(ZU ERLEDIGEN)
1. Innerhalb welcher Zeit hatten sich die Temperaturschwankungen laut der UKB-Sprecherin im Lesetext erledigt?
2. Erläutere anhand des Lesetexts, warum der Tierpark Berlin vom Ausfall nicht betroffen war.
3. Gib den Lesetext erneut wieder, beginnend bei den Worten "Von dort hieß" und endend nach "und Zivilschutzbeauftragte Cachée.", und tausche dabei "Patientinnen und Patienten" gegen "Besucherinnen und Besucher" aus.

(LESETEXT)

....

Von dort hieß es am Montag, da der Tierpark Berlin seine Strom- und Wärmezufuhr über ein eigenes Blockheizkraftwerk abdecke, sei der Tierpark vom Ausfall nicht betroffen gewesen. Auch Gesundheitseinrichtungen wie das Sana Klinikum Lichtenberg, Evangelische Krankenhaus Königin Elisabeth Herzberge und das Unfallkrankenhaus Berlin (UKB) meldeten praktisch keine Auswirkungen: „Wir hatten minimale Temperaturschwankungen, die sich innerhalb einer Stunde erledigt hatten. Damit gab es keine spürbaren Auswirkungen auf Patientinnen und Patienten sowie auf Mitarbeiterinnen und Mitarbeiter“, sagte eine UKB-Sprecherin am Montag. Auch das Bezirksamt Lichtenberg zog zunächst ein positives Fazit: „Unsere Notfallpläne haben alle funktioniert“, so der Katastrophen- und Zivilschutzbeauftragte Cachée.

....

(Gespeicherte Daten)
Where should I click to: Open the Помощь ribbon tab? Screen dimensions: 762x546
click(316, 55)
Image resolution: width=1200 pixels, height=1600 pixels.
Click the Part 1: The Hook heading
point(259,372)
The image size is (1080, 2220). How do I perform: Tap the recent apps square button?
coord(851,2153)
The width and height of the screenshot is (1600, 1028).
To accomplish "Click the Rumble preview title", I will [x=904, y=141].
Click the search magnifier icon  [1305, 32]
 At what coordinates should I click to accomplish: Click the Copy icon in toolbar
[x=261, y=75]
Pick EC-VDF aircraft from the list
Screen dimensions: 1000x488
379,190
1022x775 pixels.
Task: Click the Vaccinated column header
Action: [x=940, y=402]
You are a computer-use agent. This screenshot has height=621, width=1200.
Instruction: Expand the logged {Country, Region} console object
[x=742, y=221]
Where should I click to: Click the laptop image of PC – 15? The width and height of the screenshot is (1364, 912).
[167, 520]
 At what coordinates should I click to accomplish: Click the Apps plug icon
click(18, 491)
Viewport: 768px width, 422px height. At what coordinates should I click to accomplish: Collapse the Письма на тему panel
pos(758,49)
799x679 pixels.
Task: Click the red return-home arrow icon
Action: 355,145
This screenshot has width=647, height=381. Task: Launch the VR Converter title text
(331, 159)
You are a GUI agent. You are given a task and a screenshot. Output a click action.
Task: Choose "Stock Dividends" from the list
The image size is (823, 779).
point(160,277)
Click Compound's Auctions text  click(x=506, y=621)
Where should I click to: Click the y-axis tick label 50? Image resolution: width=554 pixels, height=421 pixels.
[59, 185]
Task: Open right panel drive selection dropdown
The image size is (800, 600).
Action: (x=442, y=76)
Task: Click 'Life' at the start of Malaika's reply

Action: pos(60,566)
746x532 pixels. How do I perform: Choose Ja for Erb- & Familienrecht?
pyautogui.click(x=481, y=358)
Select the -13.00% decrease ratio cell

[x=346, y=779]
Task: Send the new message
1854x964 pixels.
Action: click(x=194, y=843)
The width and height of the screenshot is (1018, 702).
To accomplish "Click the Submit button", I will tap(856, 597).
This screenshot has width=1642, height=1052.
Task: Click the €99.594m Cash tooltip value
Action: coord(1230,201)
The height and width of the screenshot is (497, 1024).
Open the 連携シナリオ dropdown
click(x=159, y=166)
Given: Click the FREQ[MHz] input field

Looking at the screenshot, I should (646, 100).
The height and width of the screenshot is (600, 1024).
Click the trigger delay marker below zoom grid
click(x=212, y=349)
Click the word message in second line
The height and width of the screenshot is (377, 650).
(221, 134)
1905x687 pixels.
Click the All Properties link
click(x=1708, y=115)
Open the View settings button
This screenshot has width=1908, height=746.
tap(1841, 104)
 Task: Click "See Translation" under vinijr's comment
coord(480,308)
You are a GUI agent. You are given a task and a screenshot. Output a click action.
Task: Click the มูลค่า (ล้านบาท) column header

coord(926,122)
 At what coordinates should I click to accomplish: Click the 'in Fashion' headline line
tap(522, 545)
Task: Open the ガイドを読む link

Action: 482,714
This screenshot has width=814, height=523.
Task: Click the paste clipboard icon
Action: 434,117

....

(ANTWORTEN NACHEINANDER)
1. Innerhalb einer Stunde.

2. Der Tierpark Berlin deckt seine Strom- und Wärmezufuhr über ein eigenes Blockheizkraftwerk ab. Deshalb war er vom Ausfall nicht betroffen.

3.
Von dort hieß es am Montag, da der Tierpark Berlin seine Strom- und Wärmezufuhr über ein eigenes Blockheizkraftwerk abdecke, sei der Tierpark vom Ausfall nicht betroffen gewesen. Auch Gesundheitseinrichtungen wie das Sana Klinikum Lichtenberg, Evangelische Krankenhaus Königin Elisabeth Herzberge und das Unfallkrankenhaus Berlin (UKB) meldeten praktisch keine Auswirkungen: „Wir hatten minimale Temperaturschwankungen, die sich innerhalb einer Stunde erledigt hatten. Damit gab es keine spürbaren Auswirkungen auf Besucherinnen und Besucher sowie auf Mitarbeiterinnen und Mitarbeiter“, sagte eine UKB-Sprecherin am Montag. Auch das Bezirksamt Lichtenberg zog zunächst ein positives Fazit: „Unsere Notfallpläne haben alle funktioniert“, so der Katastrophen- und Zivilschutzbeauftragte Cachée.